Perhaps you’ve been flipping through the fishing catalogs that have been arriving in the mail lately, drooling over all the fancy new rods, reels, lures and other assorted paraphernalia that all but guarantee that you’ll catch more fish this season than you ever have before.

We anglers are like golfers that way, crazy about gear, always on the lookout for that new, indispensable piece of equipment that we believe will make us better at our favorite sport.
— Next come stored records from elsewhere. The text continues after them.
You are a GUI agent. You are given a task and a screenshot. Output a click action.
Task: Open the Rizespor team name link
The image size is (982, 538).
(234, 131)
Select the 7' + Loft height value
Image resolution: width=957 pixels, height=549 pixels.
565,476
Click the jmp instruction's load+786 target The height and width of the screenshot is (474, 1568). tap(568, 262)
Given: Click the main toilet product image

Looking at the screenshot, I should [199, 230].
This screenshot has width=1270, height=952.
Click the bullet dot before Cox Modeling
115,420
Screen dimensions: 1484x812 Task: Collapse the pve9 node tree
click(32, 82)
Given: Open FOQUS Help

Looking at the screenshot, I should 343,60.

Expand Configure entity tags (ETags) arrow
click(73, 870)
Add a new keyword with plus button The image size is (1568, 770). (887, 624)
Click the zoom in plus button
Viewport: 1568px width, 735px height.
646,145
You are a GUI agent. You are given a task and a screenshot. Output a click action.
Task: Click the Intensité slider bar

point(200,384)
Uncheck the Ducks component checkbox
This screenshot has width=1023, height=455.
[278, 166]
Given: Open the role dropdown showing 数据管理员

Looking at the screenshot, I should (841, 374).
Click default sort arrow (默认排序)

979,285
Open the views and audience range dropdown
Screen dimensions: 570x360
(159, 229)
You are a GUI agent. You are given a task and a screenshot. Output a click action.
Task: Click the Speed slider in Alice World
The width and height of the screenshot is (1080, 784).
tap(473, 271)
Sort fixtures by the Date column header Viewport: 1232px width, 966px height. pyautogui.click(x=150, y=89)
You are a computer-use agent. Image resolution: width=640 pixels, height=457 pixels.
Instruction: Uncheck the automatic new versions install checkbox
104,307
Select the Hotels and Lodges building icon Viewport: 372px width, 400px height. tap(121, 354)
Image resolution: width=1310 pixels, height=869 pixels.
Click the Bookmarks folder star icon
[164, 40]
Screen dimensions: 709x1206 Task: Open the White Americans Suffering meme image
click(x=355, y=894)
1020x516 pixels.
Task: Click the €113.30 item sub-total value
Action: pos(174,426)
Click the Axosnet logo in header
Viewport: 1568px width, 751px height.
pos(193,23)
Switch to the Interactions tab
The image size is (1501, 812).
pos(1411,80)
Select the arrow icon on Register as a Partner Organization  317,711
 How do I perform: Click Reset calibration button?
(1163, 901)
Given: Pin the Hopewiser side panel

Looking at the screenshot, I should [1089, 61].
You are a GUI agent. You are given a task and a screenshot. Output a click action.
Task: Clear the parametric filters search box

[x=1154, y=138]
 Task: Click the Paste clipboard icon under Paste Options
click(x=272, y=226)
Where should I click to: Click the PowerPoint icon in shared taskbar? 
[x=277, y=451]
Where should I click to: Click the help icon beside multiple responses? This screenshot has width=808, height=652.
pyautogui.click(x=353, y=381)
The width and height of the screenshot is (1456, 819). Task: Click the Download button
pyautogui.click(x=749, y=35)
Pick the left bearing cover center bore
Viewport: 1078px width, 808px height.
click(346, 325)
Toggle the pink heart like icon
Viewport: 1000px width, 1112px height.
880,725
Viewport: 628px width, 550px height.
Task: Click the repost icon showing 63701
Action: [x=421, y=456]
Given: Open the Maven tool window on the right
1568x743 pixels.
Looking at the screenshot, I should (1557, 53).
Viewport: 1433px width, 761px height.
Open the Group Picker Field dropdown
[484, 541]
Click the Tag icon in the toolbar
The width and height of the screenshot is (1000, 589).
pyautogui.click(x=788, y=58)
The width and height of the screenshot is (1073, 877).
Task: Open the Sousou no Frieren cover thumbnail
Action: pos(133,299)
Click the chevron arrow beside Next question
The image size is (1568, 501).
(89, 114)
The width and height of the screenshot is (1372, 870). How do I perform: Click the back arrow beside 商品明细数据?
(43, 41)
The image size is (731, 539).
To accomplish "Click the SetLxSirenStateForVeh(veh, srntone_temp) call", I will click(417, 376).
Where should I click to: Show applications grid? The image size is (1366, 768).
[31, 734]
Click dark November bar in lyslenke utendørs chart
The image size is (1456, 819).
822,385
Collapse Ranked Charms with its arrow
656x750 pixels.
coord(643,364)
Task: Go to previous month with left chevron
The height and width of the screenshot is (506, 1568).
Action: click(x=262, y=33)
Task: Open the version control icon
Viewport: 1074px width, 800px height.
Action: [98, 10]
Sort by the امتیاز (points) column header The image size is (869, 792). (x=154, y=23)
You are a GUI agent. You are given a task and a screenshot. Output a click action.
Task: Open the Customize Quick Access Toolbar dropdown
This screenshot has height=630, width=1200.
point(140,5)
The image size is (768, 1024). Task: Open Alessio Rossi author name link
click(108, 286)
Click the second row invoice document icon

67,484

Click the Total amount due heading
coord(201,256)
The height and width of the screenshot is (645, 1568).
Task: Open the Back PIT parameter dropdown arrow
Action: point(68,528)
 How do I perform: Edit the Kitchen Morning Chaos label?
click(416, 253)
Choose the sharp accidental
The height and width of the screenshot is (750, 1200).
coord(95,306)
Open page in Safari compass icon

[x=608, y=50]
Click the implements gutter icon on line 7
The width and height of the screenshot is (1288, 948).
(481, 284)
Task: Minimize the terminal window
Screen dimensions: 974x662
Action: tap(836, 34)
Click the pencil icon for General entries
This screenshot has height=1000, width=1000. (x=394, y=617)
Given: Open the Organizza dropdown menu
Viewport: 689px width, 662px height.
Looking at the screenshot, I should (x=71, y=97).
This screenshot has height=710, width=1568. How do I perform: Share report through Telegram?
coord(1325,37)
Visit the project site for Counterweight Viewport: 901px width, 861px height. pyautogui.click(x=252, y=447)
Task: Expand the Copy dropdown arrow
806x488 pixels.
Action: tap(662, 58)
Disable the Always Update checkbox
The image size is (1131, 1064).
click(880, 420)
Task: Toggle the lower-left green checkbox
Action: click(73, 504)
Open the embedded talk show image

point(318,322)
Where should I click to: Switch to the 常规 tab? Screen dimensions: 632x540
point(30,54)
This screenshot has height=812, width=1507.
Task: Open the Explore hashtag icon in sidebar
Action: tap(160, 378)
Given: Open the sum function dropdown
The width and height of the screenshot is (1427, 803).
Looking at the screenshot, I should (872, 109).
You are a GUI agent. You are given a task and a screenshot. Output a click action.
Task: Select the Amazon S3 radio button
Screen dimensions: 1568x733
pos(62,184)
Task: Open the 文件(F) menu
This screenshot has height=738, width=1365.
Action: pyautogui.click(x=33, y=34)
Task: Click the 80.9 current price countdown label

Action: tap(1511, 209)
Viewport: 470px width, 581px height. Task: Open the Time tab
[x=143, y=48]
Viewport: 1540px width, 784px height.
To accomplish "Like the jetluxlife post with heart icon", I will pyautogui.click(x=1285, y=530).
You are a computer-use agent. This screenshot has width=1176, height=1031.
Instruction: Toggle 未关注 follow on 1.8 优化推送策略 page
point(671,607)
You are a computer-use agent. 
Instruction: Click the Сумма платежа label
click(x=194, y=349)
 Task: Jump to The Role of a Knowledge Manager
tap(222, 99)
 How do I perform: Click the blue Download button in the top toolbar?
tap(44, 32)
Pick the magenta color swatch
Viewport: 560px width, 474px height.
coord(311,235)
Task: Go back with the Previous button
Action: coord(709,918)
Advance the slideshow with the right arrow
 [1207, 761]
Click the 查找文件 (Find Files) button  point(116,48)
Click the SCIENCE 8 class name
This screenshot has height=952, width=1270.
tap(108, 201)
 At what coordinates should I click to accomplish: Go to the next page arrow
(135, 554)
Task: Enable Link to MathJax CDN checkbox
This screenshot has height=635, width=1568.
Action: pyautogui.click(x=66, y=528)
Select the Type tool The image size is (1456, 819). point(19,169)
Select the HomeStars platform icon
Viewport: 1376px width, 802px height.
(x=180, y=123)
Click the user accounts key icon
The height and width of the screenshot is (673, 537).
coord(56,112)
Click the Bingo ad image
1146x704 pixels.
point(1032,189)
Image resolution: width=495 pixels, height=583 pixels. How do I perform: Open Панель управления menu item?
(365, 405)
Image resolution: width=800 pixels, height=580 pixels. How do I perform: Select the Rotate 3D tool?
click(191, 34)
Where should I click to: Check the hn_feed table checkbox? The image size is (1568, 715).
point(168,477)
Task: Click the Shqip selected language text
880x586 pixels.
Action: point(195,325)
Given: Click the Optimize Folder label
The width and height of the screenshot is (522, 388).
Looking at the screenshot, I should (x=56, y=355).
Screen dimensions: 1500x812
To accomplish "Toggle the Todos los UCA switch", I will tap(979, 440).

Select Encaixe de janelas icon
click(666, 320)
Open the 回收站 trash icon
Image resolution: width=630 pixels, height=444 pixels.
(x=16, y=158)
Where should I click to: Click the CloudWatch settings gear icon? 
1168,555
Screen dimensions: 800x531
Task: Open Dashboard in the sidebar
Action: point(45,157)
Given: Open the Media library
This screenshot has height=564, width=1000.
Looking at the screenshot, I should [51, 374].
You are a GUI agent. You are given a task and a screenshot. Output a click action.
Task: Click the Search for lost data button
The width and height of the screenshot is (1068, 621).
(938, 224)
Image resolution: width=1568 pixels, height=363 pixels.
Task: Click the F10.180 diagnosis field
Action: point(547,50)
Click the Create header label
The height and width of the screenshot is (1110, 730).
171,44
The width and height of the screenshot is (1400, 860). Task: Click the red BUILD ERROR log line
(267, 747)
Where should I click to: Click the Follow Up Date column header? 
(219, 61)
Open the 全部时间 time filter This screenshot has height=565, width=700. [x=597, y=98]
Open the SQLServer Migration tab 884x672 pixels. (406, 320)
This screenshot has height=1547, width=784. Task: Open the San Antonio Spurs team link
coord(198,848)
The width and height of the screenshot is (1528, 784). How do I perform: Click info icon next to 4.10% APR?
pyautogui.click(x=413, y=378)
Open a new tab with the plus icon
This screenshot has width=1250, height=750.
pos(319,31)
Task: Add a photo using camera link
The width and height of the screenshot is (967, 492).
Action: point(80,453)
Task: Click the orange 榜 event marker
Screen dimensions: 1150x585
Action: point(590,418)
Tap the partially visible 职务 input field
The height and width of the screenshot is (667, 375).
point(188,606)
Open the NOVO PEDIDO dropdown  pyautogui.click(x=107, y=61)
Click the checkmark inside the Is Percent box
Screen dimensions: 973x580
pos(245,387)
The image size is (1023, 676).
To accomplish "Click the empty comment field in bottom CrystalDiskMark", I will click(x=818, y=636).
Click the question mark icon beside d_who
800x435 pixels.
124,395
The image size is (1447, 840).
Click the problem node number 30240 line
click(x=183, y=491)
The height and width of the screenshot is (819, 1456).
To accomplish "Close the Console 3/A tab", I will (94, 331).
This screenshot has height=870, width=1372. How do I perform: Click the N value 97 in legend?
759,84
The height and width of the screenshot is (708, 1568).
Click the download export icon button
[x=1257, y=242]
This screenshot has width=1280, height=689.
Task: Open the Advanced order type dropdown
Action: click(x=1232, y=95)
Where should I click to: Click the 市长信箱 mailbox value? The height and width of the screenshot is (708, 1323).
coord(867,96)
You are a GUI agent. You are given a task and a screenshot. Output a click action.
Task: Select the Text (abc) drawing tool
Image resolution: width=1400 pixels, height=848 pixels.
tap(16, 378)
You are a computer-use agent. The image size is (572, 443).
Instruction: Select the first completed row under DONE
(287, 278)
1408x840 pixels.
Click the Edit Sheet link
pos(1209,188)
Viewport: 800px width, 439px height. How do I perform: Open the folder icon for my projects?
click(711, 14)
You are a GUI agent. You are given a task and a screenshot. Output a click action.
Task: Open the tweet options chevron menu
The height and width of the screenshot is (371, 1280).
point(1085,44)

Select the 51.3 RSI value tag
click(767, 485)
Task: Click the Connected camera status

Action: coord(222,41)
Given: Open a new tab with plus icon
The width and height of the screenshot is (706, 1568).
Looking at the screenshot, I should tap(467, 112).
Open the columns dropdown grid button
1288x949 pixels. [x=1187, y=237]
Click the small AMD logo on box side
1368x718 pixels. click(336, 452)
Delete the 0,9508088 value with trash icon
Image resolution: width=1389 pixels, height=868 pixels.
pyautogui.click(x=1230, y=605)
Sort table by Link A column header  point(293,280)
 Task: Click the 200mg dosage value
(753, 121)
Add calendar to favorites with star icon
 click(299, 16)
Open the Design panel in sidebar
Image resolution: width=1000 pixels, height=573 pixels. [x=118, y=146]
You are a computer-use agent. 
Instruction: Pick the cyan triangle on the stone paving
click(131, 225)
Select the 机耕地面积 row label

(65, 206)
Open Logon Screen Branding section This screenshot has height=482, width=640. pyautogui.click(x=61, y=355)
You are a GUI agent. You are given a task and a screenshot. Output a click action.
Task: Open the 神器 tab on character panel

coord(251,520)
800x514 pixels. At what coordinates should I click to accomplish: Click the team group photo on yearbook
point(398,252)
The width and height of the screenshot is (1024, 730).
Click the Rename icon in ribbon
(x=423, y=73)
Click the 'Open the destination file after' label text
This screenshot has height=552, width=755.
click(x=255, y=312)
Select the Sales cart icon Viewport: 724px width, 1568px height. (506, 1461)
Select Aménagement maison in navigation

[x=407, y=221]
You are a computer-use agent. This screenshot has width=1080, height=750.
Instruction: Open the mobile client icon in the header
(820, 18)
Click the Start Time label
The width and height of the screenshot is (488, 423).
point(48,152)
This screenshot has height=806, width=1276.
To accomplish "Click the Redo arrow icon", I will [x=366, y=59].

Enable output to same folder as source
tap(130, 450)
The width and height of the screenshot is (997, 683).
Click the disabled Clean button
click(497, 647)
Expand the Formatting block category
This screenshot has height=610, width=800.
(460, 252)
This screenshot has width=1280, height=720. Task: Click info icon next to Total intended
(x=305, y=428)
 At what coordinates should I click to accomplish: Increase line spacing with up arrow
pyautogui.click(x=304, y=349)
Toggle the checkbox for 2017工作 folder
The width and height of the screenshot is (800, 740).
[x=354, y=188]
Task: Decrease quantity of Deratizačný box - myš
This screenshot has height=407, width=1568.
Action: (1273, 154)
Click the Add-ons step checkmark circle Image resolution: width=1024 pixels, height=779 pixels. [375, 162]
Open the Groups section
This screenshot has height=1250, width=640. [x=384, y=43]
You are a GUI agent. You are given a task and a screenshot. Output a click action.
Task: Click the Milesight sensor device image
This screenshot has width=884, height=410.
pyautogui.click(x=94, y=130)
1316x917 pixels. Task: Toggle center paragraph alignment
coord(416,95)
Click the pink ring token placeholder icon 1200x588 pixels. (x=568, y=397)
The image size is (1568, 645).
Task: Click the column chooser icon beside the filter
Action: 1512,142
The problem, of course, is that most gear is intended more to fool fishermen into spending money than to fool fish into taking the bait.

But there’s a guy out in Washington who has developed something that he swears will help us catch more fish, as much as three or four times the number we’ve caught in the past.

When I read about this revolutionary new product, which is getting a lot of press out West, I felt compelled to pass along the information to the Maine fishing community. I’m always willing to help my fellow anglers have more satisfying outdoors experiences, unlike some fishermen I know.

“This is a new way to fish,” said the product’s inventor, a physician and angler named Milan Jeckle.

Dr. Jeckle’s invention, you see, is not the latest hot new lure to come along. It’s a chemical formula that is sprayed on a lure, a fly or bait, instantly transforming it into a … well, to use the doctor’s own words, into a “flashing disco ball.”

That’s right, one blast of “Fool-a-Fish,” which Jeckle makes in his kitchen, and your lure will glow in the depths like a Chernobyl minnow, attracting hungry fish from half a mile away. No, it’s not radioactive, but rather a nontoxic chemical solution that contains titanium dioxide, the stuff found in sunscreens. When sprayed on a lure or bait, Jeckle contends on his Web site, the formula dries to form a slightly white coating that is highly reflective of ultraviolet light. While humans see in three colors – red, yellow-green and blue – fish and birds see a fourth color in the ultraviolet range, which shows up as a white glow that’s invisible to humans.

In other words, suggests Dr. Jeckle, just spritz a sewn-on smelt with this potion and it will shine to the feeding fish as if it were “coated with 1000s of tiny mirrors.” Dust your dry fly with it and the good doctor promises it will float down the river like a tiny lighthouse, beckoning every trout in the neighborhood with its dazzling iridescence.

If you’re a fishing traditionalist, perhaps you’re thinking right about now, “Hey, that sounds downright unnatural, so where can I get some of the ingenious stuff by opening day?” And who would blame you? Who among us hasn’t secretly longed for something that could turn our mundane lures into brilliantly flashing disco balls, allowing us to catch fish after fish while the other anglers around us just stare in wonder at our extraordinary skills?

After all, it’s probably the only indispensable item we don’t have in our tackle boxes.